Байрон молчит. Они смотрят друг на друга, упорно.

— Кто помогает?

— Дьявол, — говорит Хайтауэр.

«Да, дьявол и о нем печется», — думает Хайтауэр. Он на полпути к дому, под локтем у него висит нагруженная корзинка. «И о нем. И о нем», — думает он, шагая. Жарко. Он в рубашке и темных брюках — высокий, тонконогий, с тощими костлявыми руками и плечами; дряблый обвислый живот выглядит противоестественно, как беременность. Рубашка белая, но несвежая; воротник замусолен, как и белый, небрежно завязанный галстук из батиста; лицо два или три дня не брито. Панама замусолена, а из-под нее высовываются край и уголки грязного платка, поддетого по случаю жары. Он возвращается с покупками, за которыми дважды в неделю ходит в город; там, худой, оплывший, в седой щетине, в очках, туманящих темные глаза, с траурными ногтями, пропахший запахом сидячей жизни и немытого мужского тела, он вошел в душистый, заваленный снедью магазин, где покупает всегда, расплачиваясь наличными.

— Ну, напали наконец на след этого нигера, — сказал хозяин.

— Негра? — сказал Хайтауэр. Он замер — как раз в ту секунду, когда засовывал в карман сдачу.

— Да этого… ну — убийцы. Я всегда говорил, что-то тут не то. Не белый он. Что какой-то он не такой. Но разве людям чего докажешь, покуда…

— Напали на след? — сказал Хайтауэр.

— А как же, черт подери. Ведь этот дурак даже не скумекал убраться из округа. Тут шериф весь округ обзвонил, чтоб его искали, а эта черная сво… хм, сидит у него под самым носом.

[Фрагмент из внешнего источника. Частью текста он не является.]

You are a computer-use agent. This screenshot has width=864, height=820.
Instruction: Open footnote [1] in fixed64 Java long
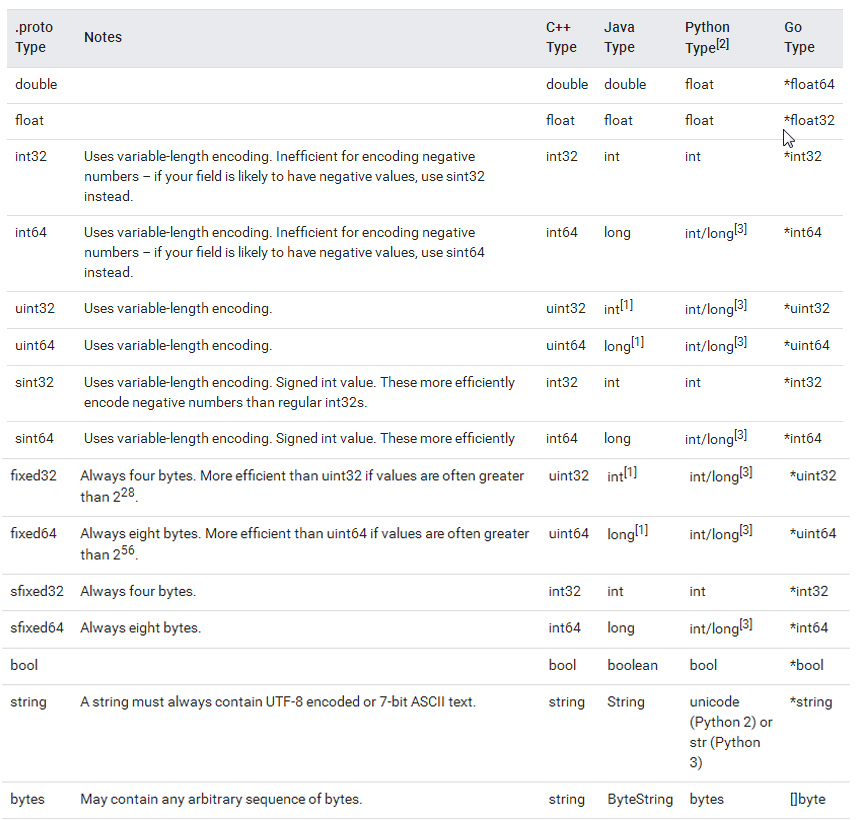coord(641,530)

— И они его… — Он оперся на прилавок поверх своей нагруженной корзинки. Он чувствовал, как ребро прилавка врезается ему в живот. Прилавок казался прочным, устойчивым; было похоже скорей, что сама земля слегка покачивается, хочет тронуться. Потом она тронулась, медленно и без спешки, словно ее отпустили, и пошла вниз, все быстрей и круче, но каким-то хитрым способом, ибо обманутому глазу мерещилось, будто невзрачные полки с рядами консервных банок, засиженных мухами, и сам продавец за прилавком не движутся — коварное, оскорбительное, обманчивое чувство. А он думал: «Не буду! Не буду! Я купил непричастность. Я заплатил за нее. Я заплатил».